I realized that Kitty had talked a great deal. She was devoted to Frances and that meant Frances’s brother; and I expected she had already decided that I was going to marry Joe and was glorifying my relationship with him to such an extent that the Cador staff had decided he was the man for me.

It was no use trying to stop gossip. It had always been and always would be.

I found myself becoming obsessed by that presence in the woods. Very few people went there nowadays and when they did it was usually in twos and threes. They saw nothing. It was only if you were caught alone, they said.
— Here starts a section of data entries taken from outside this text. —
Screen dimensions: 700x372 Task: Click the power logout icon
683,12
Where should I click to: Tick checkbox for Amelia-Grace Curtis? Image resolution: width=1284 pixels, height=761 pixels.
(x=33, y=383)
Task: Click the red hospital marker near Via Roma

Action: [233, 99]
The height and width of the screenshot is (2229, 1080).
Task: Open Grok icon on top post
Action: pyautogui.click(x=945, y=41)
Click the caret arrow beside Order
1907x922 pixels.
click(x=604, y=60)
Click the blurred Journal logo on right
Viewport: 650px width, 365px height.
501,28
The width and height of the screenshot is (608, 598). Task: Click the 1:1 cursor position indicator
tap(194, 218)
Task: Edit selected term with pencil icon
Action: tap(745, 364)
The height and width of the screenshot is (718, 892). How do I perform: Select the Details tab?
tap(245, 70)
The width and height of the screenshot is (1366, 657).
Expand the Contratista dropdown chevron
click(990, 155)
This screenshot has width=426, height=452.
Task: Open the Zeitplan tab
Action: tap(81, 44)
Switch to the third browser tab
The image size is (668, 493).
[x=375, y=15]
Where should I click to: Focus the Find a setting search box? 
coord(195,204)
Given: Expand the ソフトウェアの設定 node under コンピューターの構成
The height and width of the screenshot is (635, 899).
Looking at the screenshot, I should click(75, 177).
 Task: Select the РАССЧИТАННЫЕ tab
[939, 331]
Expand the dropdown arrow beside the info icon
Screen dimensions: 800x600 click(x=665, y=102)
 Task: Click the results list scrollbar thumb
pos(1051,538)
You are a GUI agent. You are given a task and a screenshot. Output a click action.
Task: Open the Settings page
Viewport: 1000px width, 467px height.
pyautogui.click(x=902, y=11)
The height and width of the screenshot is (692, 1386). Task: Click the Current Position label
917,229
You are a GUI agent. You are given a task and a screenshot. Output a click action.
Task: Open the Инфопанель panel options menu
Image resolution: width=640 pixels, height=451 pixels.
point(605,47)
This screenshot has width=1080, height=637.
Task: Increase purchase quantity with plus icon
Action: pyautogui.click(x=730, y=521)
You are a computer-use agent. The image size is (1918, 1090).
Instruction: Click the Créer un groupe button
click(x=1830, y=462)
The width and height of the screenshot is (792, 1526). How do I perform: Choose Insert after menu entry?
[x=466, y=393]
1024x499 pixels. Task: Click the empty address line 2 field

I was overcome by a desire to discover.

I went there one morning. I sat by the river where Digory and I used to throw stones into the water, straining my ears for the sound of a footstep, the crackle of bracken which would tell me that someone was close.

There was nothing but the sounds of the woods, the faint breeze ruffling the leaves on the trees, the gentle murmur of the water.

After a while I rose and went to the clearing. There was the burned-out cottage and beyond it the broken-down shed and the overgrown garden where Mother Ginny used to grow her magical herbs.

And as I stood there thinking of that terrible night, the half-broken door of the old shed creaked and started to open. I felt a shiver of alarm. They were right. There was a presence here. What I expected, I was not sure. The ghost of Mother Ginny as I had last seen her, mud-bespattered, her grey hair wet from the river …?

A man stood there.

I gasped and we stared at each other. Then it struck me that there was something vaguely familiar about him. He seemed to feel the same about me. Then a wild idea came to me. I said: “You … you are Digory.”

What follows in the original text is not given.